The lowering of the refugee ceiling began under President Trump, and the sudden drop, exacerbated by the COVID-19 pandemic, dismantled much of the infrastructure needed to resettle refugees, including the work done in the United States by a number of faith-based groups, including World Relief, Church World Service, and HIAS, the latter founded as the Hebrew Immigrant Aid Society.
In 2021, President Biden set the refugee ceiling at 15,000 — the lowest since the passage of the 1980 Refugee Act, which sets the parameters for the current refugee resettlement system. That ceiling was later raised to 65,000 after faith groups protested.
This past year, the ceiling was set at 125,000 — however, the U.S. only resettled about 60,000 refugees in fiscal year 2023, according to the “Closed Doors” report.
That shortfall is due in large part to the aftereffects of the pandemic, said Matt Soerens, vice president of advocacy and policy at World Relief. The screening process for refugees, which takes years, was shut down during the pandemic and was slow to restart.
World Relief, which has resettled just over 7,000 people during the past year, including refugees from Afghanistan and Iraqis with Special Immigrant Visas, and the other resettlement agencies closed down offices and laid off staff when the refugee resettlement program shut down. Restarting those offices and adding staff has taken time as the agencies rebuild their domestic infrastructure.
“We are expanding,” he said. “I wish I could have the confidence to expand even more, but it’s very expensive to raise the space and hire staff and then have to lay them all off three years later.”
Calling the resettling of 60,000 refugees a sign of progress, Soerens credits the Biden administration with helping the agencies to rebuild the overseas resettlement infrastructure, but added, “They didn’t start nearly as quickly as we would have liked them to.”
Part of the impetus for the “Closed Doors” report, he said, was to put pressure on the Biden administration to continue that progress.
Soerens said that he hopes in the future, the refugee resettlement program will be more stable. For years, he said, the program enjoyed bipartisan support and was seen as a source of pride for American leaders — and a sign that America was living up to its ideals.

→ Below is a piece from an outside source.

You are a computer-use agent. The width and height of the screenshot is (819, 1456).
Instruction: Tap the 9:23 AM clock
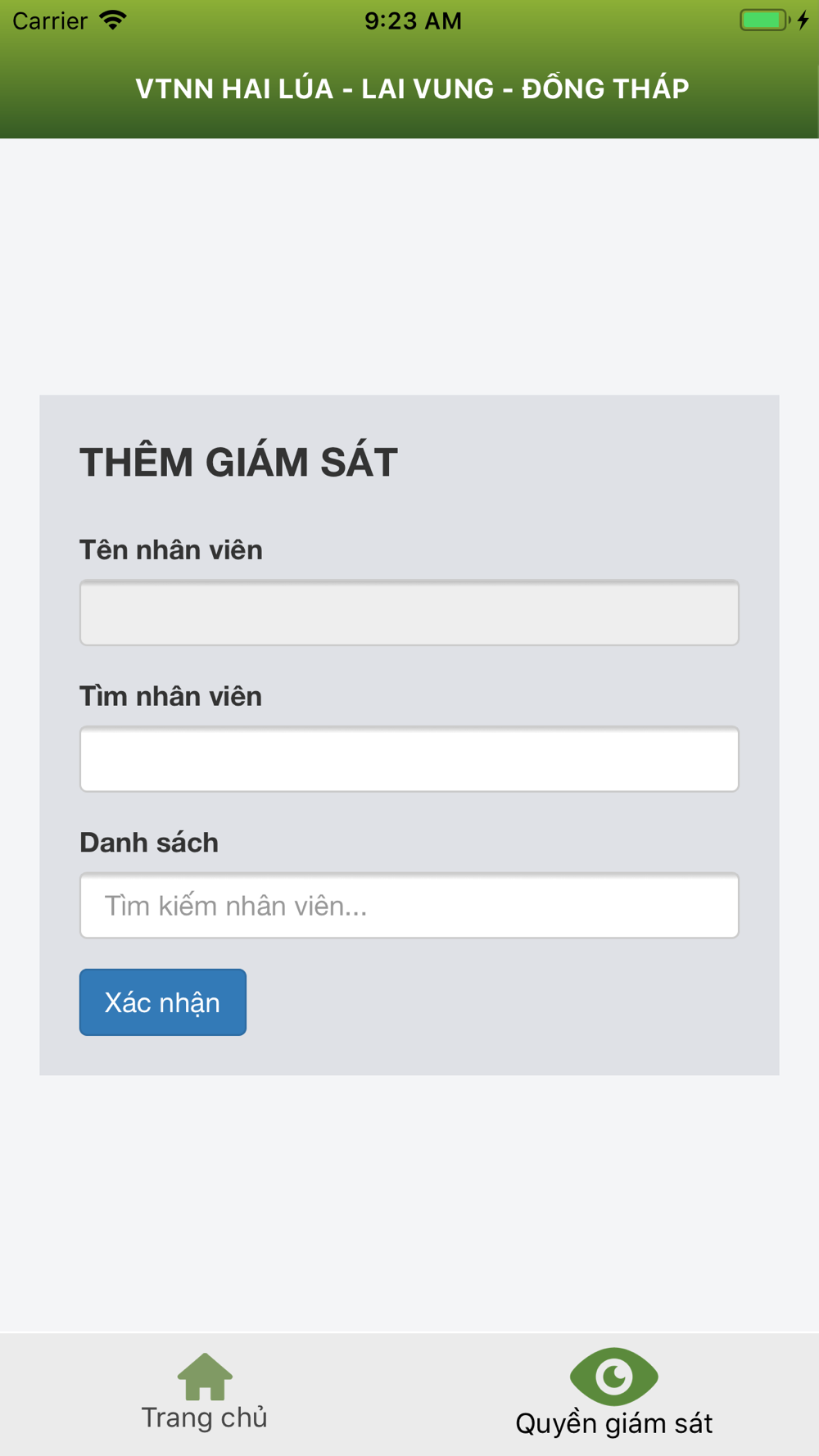point(413,20)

“We’ve had a history of being a refuge for those fleeing persecution for any number of reasons, among them, religious persecution,” he said. “I think that we’re at risk of losing that.”
While the report focuses primarily on Christian refugees, resettlement groups also worry about those from minority faiths, including Jews and Yazidis, who have “largely been shut out of refugee resettlement in recent years,” according to the report.
“As Christians, we believe that all people have the right to religious freedom and that religious minorities of any sort — not just those who share our Christian faith — should be protected,” the report said.